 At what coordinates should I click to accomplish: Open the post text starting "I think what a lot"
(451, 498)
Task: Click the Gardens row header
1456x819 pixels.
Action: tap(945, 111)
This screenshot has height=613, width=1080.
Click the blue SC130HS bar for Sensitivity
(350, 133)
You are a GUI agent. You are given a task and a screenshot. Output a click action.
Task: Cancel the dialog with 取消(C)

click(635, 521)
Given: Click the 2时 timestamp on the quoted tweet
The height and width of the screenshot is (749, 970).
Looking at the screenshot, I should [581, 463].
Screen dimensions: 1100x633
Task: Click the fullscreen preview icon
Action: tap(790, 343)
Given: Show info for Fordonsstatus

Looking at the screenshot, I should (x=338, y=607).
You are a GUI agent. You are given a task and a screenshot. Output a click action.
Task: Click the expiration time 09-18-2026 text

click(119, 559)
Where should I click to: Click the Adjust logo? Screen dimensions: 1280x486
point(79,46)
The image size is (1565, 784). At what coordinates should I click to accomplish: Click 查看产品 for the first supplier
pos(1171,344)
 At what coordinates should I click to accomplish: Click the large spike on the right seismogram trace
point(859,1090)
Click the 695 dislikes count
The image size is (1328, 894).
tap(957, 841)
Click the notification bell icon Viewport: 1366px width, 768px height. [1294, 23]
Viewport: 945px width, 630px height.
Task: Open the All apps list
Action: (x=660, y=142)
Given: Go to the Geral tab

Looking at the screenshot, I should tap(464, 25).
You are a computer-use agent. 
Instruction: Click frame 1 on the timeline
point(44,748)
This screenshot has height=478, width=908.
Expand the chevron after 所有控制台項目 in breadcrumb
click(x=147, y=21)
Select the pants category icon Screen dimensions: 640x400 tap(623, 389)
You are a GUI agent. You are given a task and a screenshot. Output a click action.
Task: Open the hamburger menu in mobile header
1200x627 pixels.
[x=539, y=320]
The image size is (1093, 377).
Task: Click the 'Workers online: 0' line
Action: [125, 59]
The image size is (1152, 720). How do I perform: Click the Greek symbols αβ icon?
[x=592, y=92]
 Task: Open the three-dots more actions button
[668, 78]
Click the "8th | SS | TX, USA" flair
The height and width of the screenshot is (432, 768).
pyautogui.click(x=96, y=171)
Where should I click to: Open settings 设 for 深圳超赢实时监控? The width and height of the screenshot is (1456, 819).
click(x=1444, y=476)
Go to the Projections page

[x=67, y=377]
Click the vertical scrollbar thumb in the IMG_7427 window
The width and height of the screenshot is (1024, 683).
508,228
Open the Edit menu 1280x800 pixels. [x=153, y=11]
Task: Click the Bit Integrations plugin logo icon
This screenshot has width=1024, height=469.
.....
▸ **Written instruction**:
Copy out all the rows above, replacing "GUI agent" with "interface agent" everywhere it occurs and keeping everything else unchanged.

▸ **Result for this exercise**:
 At what coordinates should I click to accomplish: Open the post text starting "I think what a lot"
(451, 498)
Task: Click the Gardens row header
1456x819 pixels.
Action: tap(945, 111)
This screenshot has height=613, width=1080.
Click the blue SC130HS bar for Sensitivity
(350, 133)
You are a interface agent. You are given a task and a screenshot. Output a click action.
Task: Cancel the dialog with 取消(C)

click(635, 521)
Given: Click the 2时 timestamp on the quoted tweet
The height and width of the screenshot is (749, 970).
Looking at the screenshot, I should [581, 463].
Screen dimensions: 1100x633
Task: Click the fullscreen preview icon
Action: tap(790, 343)
Given: Show info for Fordonsstatus

Looking at the screenshot, I should (x=338, y=607).
You are a interface agent. You are given a task and a screenshot. Output a click action.
Task: Click the expiration time 09-18-2026 text

click(119, 559)
Where should I click to: Click the Adjust logo? Screen dimensions: 1280x486
point(79,46)
The image size is (1565, 784). At what coordinates should I click to accomplish: Click 查看产品 for the first supplier
pos(1171,344)
 At what coordinates should I click to accomplish: Click the large spike on the right seismogram trace
point(859,1090)
Click the 695 dislikes count
The image size is (1328, 894).
tap(957, 841)
Click the notification bell icon Viewport: 1366px width, 768px height. [1294, 23]
Viewport: 945px width, 630px height.
Task: Open the All apps list
Action: (x=660, y=142)
Given: Go to the Geral tab

Looking at the screenshot, I should tap(464, 25).
You are a computer-use agent. 
Instruction: Click frame 1 on the timeline
point(44,748)
This screenshot has height=478, width=908.
Expand the chevron after 所有控制台項目 in breadcrumb
click(x=147, y=21)
Select the pants category icon Screen dimensions: 640x400 tap(623, 389)
You are a interface agent. You are given a task and a screenshot. Output a click action.
Task: Open the hamburger menu in mobile header
1200x627 pixels.
[x=539, y=320]
The image size is (1093, 377).
Task: Click the 'Workers online: 0' line
Action: [125, 59]
The image size is (1152, 720). How do I perform: Click the Greek symbols αβ icon?
[x=592, y=92]
 Task: Open the three-dots more actions button
[668, 78]
Click the "8th | SS | TX, USA" flair
The height and width of the screenshot is (432, 768).
pyautogui.click(x=96, y=171)
Where should I click to: Open settings 设 for 深圳超赢实时监控? The width and height of the screenshot is (1456, 819).
click(x=1444, y=476)
Go to the Projections page

[x=67, y=377]
Click the vertical scrollbar thumb in the IMG_7427 window
The width and height of the screenshot is (1024, 683).
508,228
Open the Edit menu 1280x800 pixels. [x=153, y=11]
Task: Click the Bit Integrations plugin logo icon
This screenshot has width=1024, height=469.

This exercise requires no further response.